How are Plants Packed for Shipping During the Winter

Your plants should arrive packaged safely in boxes and individually wrapped to protect the foliage and keep the soil secure. They will either be potted, have wrapped-up soil, or be what’s called “bare root,” which means that your plant isn’t in a pot or much soil at all ( I personally avoid bare root plants). My plant pots were stapled directly to the box to prevent them from moving around during shipment, and the heat pack was taped to the box near the pots to keep the roots warm.

Buying Plants Online During Winter, Is it Worth It?

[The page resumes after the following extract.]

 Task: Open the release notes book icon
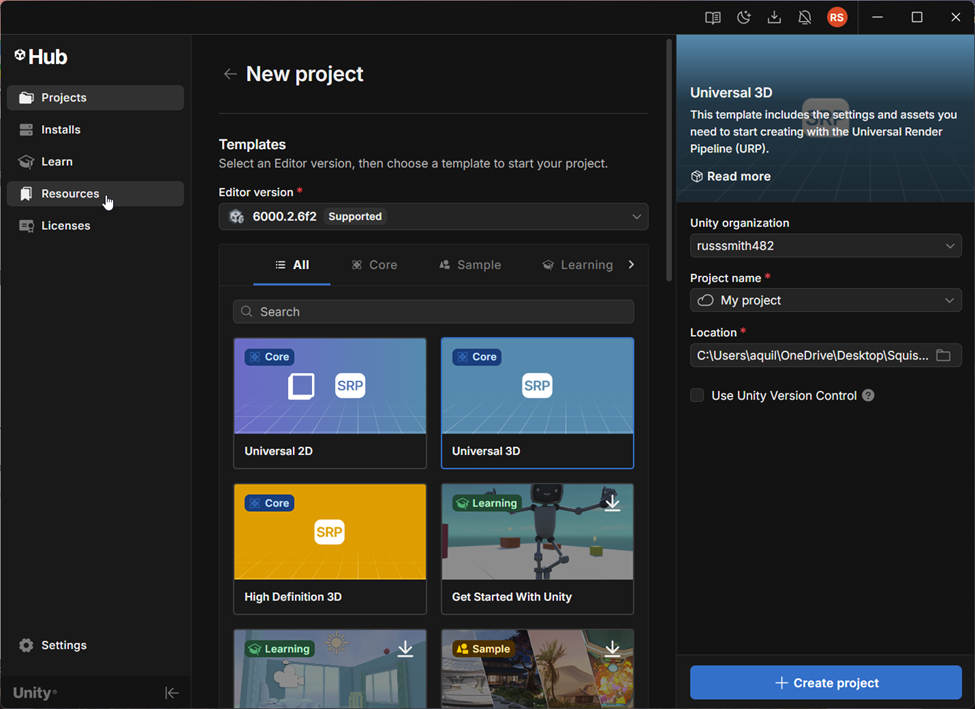712,17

As I type this, it has been a little over a week and a half since I unpacked my shipment of houseplants, and without a doubt, I am happy with all my plants, they have all been lovely additions. I am even considering placing another order soon to grab a Philodendron Black Cardinal and ficus plant.

So yes, I do think if the long dark days of winter have you craving a little green and you are not finding the houseplants you want locally, ordering them online during the winter is worth a try!

I bought my plants from Garden Goods Direct. I picked this seller because of their somewhat close proximity to me (ie. they weren’t in California) and the ample amount of positive customer reviews.